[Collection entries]

------------------------------

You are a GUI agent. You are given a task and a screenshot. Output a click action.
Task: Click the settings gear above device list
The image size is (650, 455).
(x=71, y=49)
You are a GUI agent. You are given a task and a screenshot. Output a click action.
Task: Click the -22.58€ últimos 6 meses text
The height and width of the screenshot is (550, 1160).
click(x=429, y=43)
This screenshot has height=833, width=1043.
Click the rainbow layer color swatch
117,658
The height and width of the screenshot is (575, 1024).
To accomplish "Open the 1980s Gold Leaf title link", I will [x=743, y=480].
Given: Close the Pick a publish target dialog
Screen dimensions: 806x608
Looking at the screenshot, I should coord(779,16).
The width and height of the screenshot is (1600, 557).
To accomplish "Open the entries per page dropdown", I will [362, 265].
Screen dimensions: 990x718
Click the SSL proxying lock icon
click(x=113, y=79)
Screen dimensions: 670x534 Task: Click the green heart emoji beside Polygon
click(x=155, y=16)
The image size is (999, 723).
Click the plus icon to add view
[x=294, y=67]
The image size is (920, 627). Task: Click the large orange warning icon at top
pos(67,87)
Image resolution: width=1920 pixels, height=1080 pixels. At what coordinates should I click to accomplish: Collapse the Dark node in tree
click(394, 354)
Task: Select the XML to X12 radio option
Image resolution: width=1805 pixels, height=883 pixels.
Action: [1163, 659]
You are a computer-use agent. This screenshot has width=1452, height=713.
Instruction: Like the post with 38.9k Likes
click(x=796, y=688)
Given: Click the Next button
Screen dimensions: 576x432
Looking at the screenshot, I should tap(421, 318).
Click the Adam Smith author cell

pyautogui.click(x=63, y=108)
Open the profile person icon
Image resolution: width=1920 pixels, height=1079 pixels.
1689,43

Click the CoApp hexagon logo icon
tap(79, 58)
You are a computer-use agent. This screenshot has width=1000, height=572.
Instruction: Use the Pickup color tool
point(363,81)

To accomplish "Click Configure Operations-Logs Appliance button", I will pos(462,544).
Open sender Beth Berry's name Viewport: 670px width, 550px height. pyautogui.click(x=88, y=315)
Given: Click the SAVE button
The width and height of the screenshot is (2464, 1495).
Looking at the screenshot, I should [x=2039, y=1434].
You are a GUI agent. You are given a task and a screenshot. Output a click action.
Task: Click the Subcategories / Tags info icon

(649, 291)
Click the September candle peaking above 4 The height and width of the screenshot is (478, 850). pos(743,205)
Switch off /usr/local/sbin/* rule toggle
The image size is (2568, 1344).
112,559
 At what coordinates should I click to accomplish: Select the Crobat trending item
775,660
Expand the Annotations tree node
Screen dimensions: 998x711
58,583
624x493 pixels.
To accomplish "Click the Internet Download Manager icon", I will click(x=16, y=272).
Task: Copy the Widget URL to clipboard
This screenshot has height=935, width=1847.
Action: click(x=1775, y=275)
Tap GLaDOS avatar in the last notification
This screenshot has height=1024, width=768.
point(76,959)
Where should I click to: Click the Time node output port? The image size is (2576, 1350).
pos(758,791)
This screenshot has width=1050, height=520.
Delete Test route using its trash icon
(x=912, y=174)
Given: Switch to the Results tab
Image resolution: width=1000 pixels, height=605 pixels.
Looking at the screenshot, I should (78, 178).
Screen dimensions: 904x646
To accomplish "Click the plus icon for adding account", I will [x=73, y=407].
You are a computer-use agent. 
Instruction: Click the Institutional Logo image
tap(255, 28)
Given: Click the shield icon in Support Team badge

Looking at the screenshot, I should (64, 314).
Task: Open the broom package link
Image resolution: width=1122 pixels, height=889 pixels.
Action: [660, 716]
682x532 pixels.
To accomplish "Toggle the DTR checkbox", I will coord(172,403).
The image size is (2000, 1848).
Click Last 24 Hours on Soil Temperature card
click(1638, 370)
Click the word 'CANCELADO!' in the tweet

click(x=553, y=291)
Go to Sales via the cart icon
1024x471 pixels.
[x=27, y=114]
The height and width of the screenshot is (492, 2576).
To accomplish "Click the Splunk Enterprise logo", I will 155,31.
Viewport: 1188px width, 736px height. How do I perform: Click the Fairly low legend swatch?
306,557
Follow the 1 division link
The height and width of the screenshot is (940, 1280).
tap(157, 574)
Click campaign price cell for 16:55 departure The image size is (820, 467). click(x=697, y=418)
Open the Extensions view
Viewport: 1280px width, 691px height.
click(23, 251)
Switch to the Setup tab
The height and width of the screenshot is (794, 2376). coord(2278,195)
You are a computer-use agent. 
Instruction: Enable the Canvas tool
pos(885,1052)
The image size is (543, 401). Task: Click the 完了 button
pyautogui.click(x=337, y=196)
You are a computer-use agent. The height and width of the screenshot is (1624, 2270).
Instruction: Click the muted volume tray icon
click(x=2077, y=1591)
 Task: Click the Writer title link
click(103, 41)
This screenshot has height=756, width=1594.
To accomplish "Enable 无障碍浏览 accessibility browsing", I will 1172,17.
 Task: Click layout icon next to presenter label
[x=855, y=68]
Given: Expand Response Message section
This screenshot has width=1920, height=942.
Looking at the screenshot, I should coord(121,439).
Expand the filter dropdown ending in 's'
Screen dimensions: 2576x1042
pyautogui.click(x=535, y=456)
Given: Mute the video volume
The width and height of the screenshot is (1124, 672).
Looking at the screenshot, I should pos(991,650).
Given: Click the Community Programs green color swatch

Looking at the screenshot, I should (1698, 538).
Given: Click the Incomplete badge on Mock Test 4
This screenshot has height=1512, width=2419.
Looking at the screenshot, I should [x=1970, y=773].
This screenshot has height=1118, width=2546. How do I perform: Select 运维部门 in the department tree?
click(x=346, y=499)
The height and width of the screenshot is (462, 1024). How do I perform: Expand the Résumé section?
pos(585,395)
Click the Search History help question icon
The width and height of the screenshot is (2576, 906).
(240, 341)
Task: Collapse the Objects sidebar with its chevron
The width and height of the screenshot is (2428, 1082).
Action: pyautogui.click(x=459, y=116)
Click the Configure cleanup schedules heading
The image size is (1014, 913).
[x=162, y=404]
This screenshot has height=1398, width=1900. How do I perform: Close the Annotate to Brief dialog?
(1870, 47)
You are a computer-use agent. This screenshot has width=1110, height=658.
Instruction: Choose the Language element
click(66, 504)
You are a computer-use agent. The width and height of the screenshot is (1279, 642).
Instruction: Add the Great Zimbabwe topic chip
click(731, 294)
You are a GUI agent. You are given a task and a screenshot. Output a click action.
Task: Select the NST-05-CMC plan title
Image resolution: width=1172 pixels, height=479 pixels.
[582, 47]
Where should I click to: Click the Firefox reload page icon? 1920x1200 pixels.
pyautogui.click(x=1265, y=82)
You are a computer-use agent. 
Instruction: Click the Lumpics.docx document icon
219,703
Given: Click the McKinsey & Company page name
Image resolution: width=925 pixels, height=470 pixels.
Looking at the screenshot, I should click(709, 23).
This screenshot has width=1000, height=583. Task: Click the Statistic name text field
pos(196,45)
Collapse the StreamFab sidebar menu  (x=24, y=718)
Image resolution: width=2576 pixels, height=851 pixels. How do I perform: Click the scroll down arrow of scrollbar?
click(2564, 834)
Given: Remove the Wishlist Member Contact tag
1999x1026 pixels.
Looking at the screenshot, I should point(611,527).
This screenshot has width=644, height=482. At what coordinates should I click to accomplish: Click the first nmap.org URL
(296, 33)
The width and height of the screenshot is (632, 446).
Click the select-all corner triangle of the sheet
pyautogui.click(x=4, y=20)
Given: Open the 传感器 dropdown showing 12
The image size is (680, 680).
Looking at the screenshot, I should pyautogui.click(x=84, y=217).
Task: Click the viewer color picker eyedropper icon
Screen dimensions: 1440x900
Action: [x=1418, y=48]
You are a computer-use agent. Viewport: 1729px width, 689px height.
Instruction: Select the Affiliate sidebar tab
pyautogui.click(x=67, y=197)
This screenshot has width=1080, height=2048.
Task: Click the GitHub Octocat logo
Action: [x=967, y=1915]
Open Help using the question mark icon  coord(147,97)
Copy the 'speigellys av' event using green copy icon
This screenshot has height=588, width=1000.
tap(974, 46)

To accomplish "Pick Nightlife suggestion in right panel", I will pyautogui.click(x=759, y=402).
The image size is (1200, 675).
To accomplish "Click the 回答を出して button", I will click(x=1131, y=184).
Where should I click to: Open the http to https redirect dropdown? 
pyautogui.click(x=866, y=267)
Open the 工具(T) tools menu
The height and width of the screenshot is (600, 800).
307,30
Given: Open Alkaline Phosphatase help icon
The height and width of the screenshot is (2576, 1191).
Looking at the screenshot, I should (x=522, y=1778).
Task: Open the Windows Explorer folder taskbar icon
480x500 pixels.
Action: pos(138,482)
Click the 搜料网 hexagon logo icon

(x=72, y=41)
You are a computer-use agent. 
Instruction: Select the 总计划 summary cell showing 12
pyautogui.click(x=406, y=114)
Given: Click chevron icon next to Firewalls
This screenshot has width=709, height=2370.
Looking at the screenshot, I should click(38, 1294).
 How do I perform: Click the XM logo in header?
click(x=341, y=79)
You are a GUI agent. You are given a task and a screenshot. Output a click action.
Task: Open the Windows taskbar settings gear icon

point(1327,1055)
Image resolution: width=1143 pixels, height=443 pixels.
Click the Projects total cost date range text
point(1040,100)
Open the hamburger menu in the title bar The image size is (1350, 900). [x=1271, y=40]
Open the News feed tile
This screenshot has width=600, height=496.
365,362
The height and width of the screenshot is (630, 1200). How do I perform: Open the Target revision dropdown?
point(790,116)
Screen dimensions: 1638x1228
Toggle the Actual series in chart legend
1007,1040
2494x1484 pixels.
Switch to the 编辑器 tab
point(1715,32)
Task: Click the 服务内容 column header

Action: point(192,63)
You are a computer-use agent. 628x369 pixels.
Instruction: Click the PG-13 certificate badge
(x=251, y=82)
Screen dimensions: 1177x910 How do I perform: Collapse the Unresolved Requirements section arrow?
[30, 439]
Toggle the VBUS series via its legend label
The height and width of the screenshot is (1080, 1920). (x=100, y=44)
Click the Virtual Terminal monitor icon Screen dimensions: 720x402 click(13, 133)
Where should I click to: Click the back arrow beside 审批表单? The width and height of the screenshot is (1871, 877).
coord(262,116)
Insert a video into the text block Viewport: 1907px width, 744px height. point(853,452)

------------------------------

**AIM OF THE TASK:**
Render the lines as a Markdown table with the columns Row and Line, starting at the line that contains "This screenshot has width=644, height=482." and ending after the line that contains "(x=72, y=41)". Leave out blank lines.

**FULL SOLUTION:**
| Row | Line |
|---|---|
| 1 | This screenshot has width=644, height=482. At what coordinates should I click to accomplish: Click the first nmap.org URL |
| 2 | (296, 33) |
| 3 | The width and height of the screenshot is (632, 446). |
| 4 | Click the select-all corner triangle of the sheet |
| 5 | pyautogui.click(x=4, y=20) |
| 6 | Given: Open the 传感器 dropdown showing 12 |
| 7 | The image size is (680, 680). |
| 8 | Looking at the screenshot, I should pyautogui.click(x=84, y=217). |
| 9 | Task: Click the viewer color picker eyedropper icon |
| 10 | Screen dimensions: 1440x900 |
| 11 | Action: [x=1418, y=48] |
| 12 | You are a computer-use agent. Viewport: 1729px width, 689px height. |
| 13 | Instruction: Select the Affiliate sidebar tab |
| 14 | pyautogui.click(x=67, y=197) |
| 15 | This screenshot has width=1080, height=2048. |
| 16 | Task: Click the GitHub Octocat logo |
| 17 | Action: [x=967, y=1915] |
| 18 | Open Help using the question mark icon  coord(147,97) |
| 19 | Copy the 'speigellys av' event using green copy icon |
| 20 | This screenshot has height=588, width=1000. |
| 21 | tap(974, 46) |
| 22 | To accomplish "Pick Nightlife suggestion in right panel", I will pyautogui.click(x=759, y=402). |
| 23 | The image size is (1200, 675). |
| 24 | To accomplish "Click the 回答を出して button", I will click(x=1131, y=184). |
| 25 | Where should I click to: Open the http to https redirect dropdown?  |
| 26 | pyautogui.click(x=866, y=267) |
| 27 | Open the 工具(T) tools menu |
| 28 | The height and width of the screenshot is (600, 800). |
| 29 | 307,30 |
| 30 | Given: Open Alkaline Phosphatase help icon |
| 31 | The height and width of the screenshot is (2576, 1191). |
| 32 | Looking at the screenshot, I should (x=522, y=1778). |
| 33 | Task: Open the Windows Explorer folder taskbar icon |
| 34 | 480x500 pixels. |
| 35 | Action: pos(138,482) |
| 36 | Click the 搜料网 hexagon logo icon |
| 37 | (x=72, y=41) |